Dean Clancy was defeated by Team GB’s Ivan Price in the men’s fly (49-52kg) semi-finals today. The Ballinacarrow native looked to dominate the first and third rounds, but the eventual win was awarded to Price in a unanimous decision, with Clancy winning the first round and Price taking the second and third.
Disappointed and surprised with the outcome, Clancy said, “I thought I dominated the whole fight to be honest. The first round I got the win, the second round I started bad, but I finished well and thought I would have got it. The third one I thought I had nicked it as well.”
Tomorrow Clancy competes in the bronze medal bout against Brazilian Luiz Gabriel Chalot de Oliviera at 17:15 Irish time.
Dearbhla Rooney was unlucky in the women’s feather (54-57kg) semi-finals to lose out to Thailand boxer Somnuek Panpatchara in a split decision. She will now face New Zealand’s Te Mania Rzeka Tai Shelford-Edmonds in the fight for bronze.
Downbeat with her result, the Manorhamilton native said, “I’m disappointed with the result, I thought I did enough there. I’ll have a look at the score after. I’m just very disappointed now. I met her in the worlds – she beat me in the prelim by a split decision, I’ll have to look over it now to see where it all went wrong. I’m not used to boxing boxers with a style like that. My style is usually the more aggressive one, pushing them back, whereas she has a very aggressive style of boxing herself, pulling forward all the time. I thought I did enough with hooks and jabbing.”
Rooney has already switched her focus to the bronze medal fight – “I’ll focus on that now. I focus on the fight. Usually in the village I try to relax and take my mind off it, and here it’s all focus and thinking about what I’m going to do in the final. I’ll be very hungry now, and there’s no way I’m going home without the bronze now.”
In the women’s 400m hurdles stage two Carrick-on-Suir’s Miriam Daly finished with a time of 62.25, over half a second faster than her time of 62.72 in stage one on Saturday, and just over a second off her PB of 61.32.
After the race, Daly was pleased with her performance, “I was really happy, it started off really well.
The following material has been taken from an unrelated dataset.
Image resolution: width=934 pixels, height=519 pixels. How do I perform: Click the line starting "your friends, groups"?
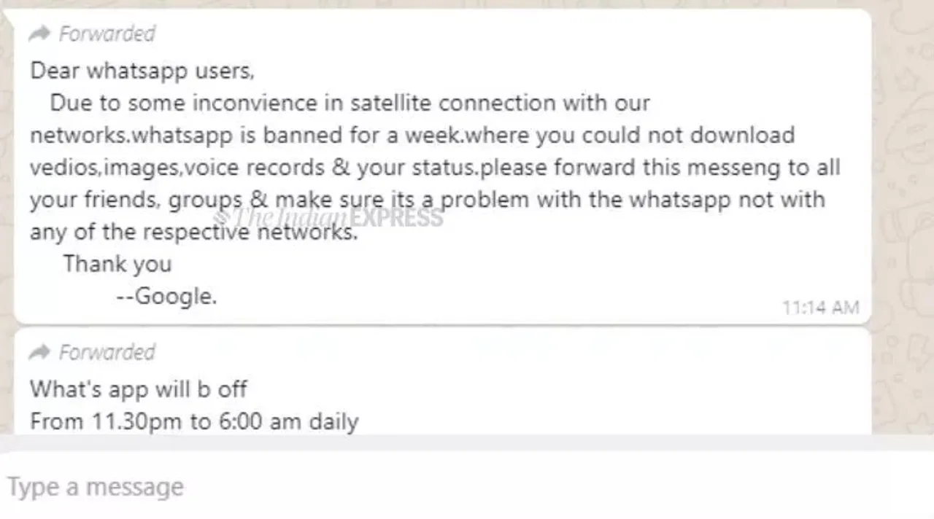pyautogui.click(x=428, y=199)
I felt I was concentrating more and better. Unfortunately, I hit the last hurdle, but I’m glad I didn’t fall. I finished out the racing. I’m delighted, it was a great experience, I can’t fault it to be honest.”
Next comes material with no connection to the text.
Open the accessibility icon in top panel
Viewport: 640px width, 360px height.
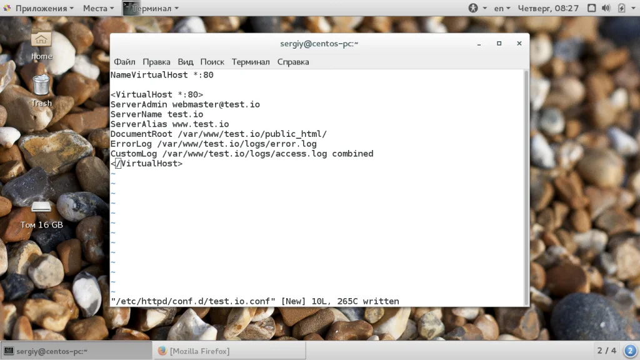tap(473, 8)
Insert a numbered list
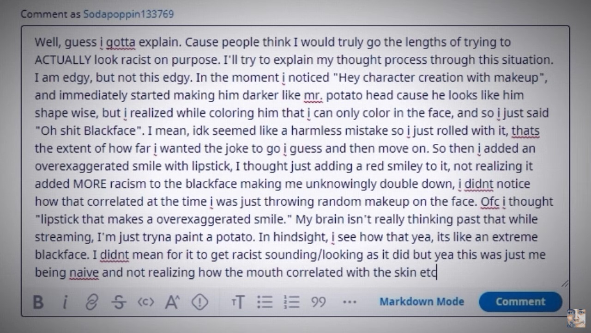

The venues have been packed all week, with long queues of spectators for events all week, “The stadium was amazing, people cheering you on, I’ve loved competing. You can soak in the atmosphere, it heightens the buzz, it makes you want to race. It’s all about the atmosphere.”
Daly’s family travelled to Buenos Aires from Carrick-on-Suir to support Daly in the event, which was a bonus, “It’s so good they’ve come all this way, I really didn’t expect them to with school and work – I’m so grateful to them.”
Day eleven, the second last day of the Youth Olympic Games will see Dean Clancy and Dearbhla Rooney in action in the men’s and women’s flyweight category’s respectively each fighting for bronze medals. Tanya Watson will partake in the Mixed International event.
Team Ireland in Buenos Aires comprises of a squad of 16 athletes from 9 sports. The team of 5 male athletes and 11 female athletes includes Nhat Nguyen (Badminton) and Mona McSharry (Swimming), recipients of Olympic Solidarity Scholarships which were awarded to assist with qualification and preparations for the Tokyo 2020 Olympic Games.
This is the third edition of the Youth Olympic Games which are hosted every four years. The Games, running from October 6 to October 18 will feature more than 4,000 talented junior athletes aged 15 to 18 from 200 countries in over 32 sports.